▸ To do:
Please reproduce the part of the contingency table lecture notes from "Example: Cell contributions" up to and including "is asymptotically exact.".

▸ Extract:
..........

More complicated tables ST551 Lecture 24

Homeworks

Where to look for comments.

Your Turn: Find all the problems in this statistical summary

(These will all be point deductions!)

“There is strong evidence the variance of US males is 9 (t-test of variance, p-value = 0.27191099). It is estimated the variance of the height of US males is 9.467606. With 95% confidence the variance in height of US males is between 8.633154 and 10.30206.”

Two extensions to the \(2 \times 2\) contingency tables

  • More than two categories: Chi-square test

  • More than two tables: Mantel-Haenszel Test

More than two categories

More than two categories

We might consider cross classifying our sample of \(N\) units on two variables that have more than two categories.

  • Is eating breakfast associated with your commute method? \(5 \times 2\) table

    \(Y_i\) = {Ate breakfast, Didn’t eat breakfast },
    \(G_i\) = {Walk, Bike, Drove alone, Drove with others, Other }

  • Is your favorite sport associated with your favorite ice cream flavor? \(3 \times 5\) table

    \(Y_i\) = {Baseball, Basketball, Football, Soccer, Hockey },
    \(G_i\) = {Chocolate, Strawberry, Vanilla }

Chi-square test for \((r \times c)\) tables

Same as in \(2 \times 2\) case, we can do a Chi-square test.

\(H_0:\) No association between Variable 1 and Variable 2

\(O_{ij}\): observed count in row \(i\), column \(j\)

\(E_{ij}\): expected count in row \(i\), column \(j\) \[ E_{ij} = \frac{R_iC_j}{N} \]

\[ X = \sum_{i = 1}^{r} \sum_{j = 1}^{c} \frac{\left(O_{ij} - E_{ij}\right)^2}{E_{ij}} \]

Under null hypothesis \(X \dot \sim \chi^2_{(r - 1)\times(c-1)}\). Reject for large X.

Example

“Table 2.5, from the 2000 General Social Survey, cross classifies gender and political party identification. Subjects indicated whether they identified more strongly with the Democratic or Republican party or as Independents.”

(Agresti 2007)

  Democrat Independent Republican Sum
F 762 327 468 1557
M 484 239 477 1200
Sum 1246 566 945 2757

Example: Expected counts

  Democrat Independent Republican Sum
F 703.7 319.6 533.7 1557
M 542.3 246.4 411.3 1200
Sum 1246 566 945 2757

Example: Cell contributions

  Democrat Independent Republican
F 4.835 0.1692 8.084
M 6.273 0.2196 10.49
## X-squared 
##  30.07015

Chi-squared test comments

Reference distribution is asymptotically exact.

Like \(2\times 2\) case, general rule of thumb: \(E_{ij} >5\) for all \(i,j\).

More than two tables

Your Turn

Is party preference associated with level of education?

Find the sample odds ratio for these two states?

State 1
education democrat rebublican
college 3 27
no college 7 63
State 2
education democrat rebublican
college 63 7
no college 27 3

Your turn

Now combine two tables and find the odds ratio.

..........

▸ Information shown:
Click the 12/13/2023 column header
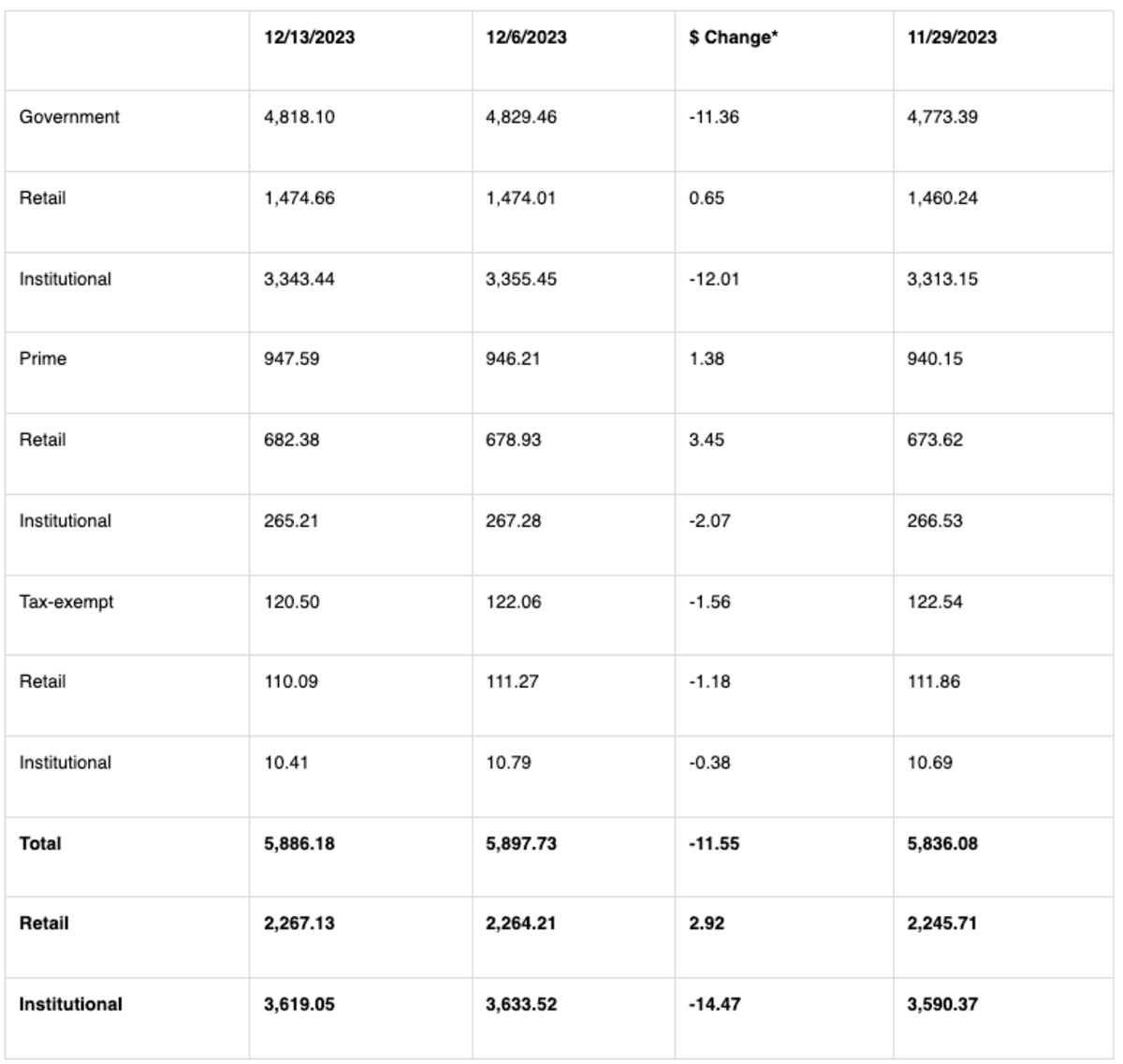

..........

▸ Result for this exercise:
Example: Cell contributions

  Democrat Independent Republican
F 4.835 0.1692 8.084
M 6.273 0.2196 10.49
## X-squared 
##  30.07015

Chi-squared test comments

Reference distribution is asymptotically exact.